It seems that a schoolmate of the famed Italian inventor Gugiliemo
Marconi owned some property in the area, and encouraged celebration
of his friendship with Marconi, and an Italian heritage that went
back to their native land near Bologna.
So much so, in fact, that he named streets after famous Italians,
invited Marconi to visit, and even had a hand in the creation of
the American Venice section of Copiague with its canals
and ornamental bridges.
Of course the name Copiague is an interesting enough on in its own
right. According to some local historians, it refers to the native
words describing a body of land shut in by salt meadows, and in
fact early English settlers made good use of the salt hay growing
in the brackish meadows of the area for many years, feeding cattle
on it, harvesting the bay waters, and even producing straw paper
from the meadow grass.
But by the turn of the 20th Century, Copiague had become home to
a large population of Italian immigrants, including John Campagnoli,
an Italian-American engineer who had gone to school with Marconi
back in Emilia-Romagna, an area in northern Italy which has as its
capital the city of Bologna.
Campagnoli was not the first Italian to move to the area
fighting ethnic closed-mindedness, pioneers like Nicholas Cimino
helped open up real estate to his nation9 9s fellows as early as
1906. But it was the job of Campagnoli to turn Ciminos pioneer
work into overt civic pride.
And when he did, he picked Nobel Prize winning Gugliemo Marconi
as a symbol of it.
It seems Campagnoli was close enough friends with Marconi
born near Bologna to a prominent landowner and his wife, Annie Jameson,
granddaughter of the founder of the Jameson Distillery and
proud enough of his ethnic heritage during a time when some Americans
looked down on Italians, which he decided to take action to celebrate
both. He accordingly purchased a tract of land north of the railroad
tracks in Copiague, named it Marconiville in 1913, and started naming
streets after Popes, explorers and political figures with origins
in his native land.

* * * * * * * * *

> [REQUEST]:
Write out word for word the part of the passage on Copiague's Italian heritage that begins with the words containing "So much so, in" and ends with "the meadow grass.".

> [DATA BLOCK]:
* * * * * * * * *

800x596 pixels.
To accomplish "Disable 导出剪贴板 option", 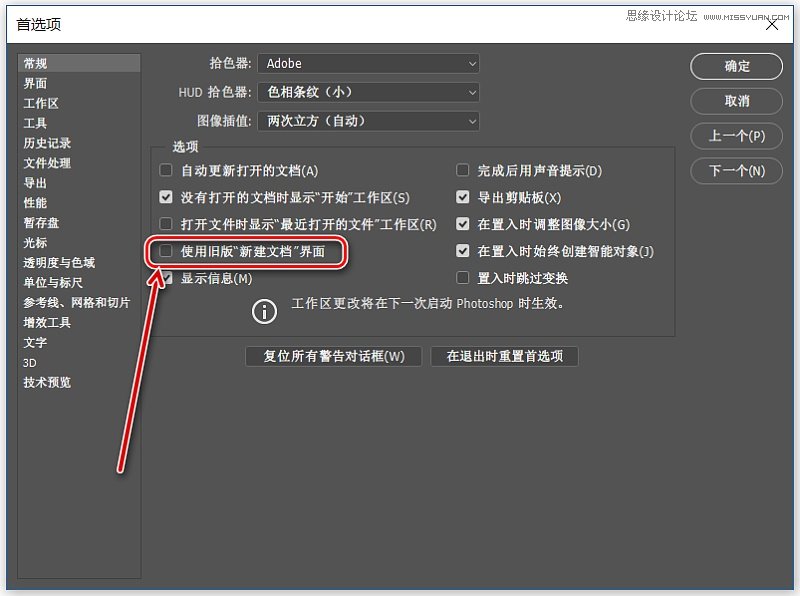I will tap(463, 197).
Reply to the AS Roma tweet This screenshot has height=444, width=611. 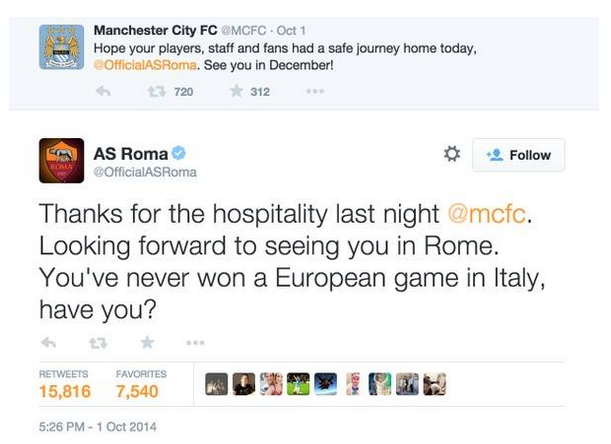click(x=48, y=342)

* * * * * * * * *

> [CORRECT RESULT]:
So much so, in fact, that he named streets after famous Italians,
invited Marconi to visit, and even had a hand in the creation of
the American Venice section of Copiague with its canals
and ornamental bridges.
Of course the name Copiague is an interesting enough on in its own
right. According to some local historians, it refers to the native
words describing a body of land shut in by salt meadows, and in
fact early English settlers made good use of the salt hay growing
in the brackish meadows of the area for many years, feeding cattle
on it, harvesting the bay waters, and even producing straw paper
from the meadow grass.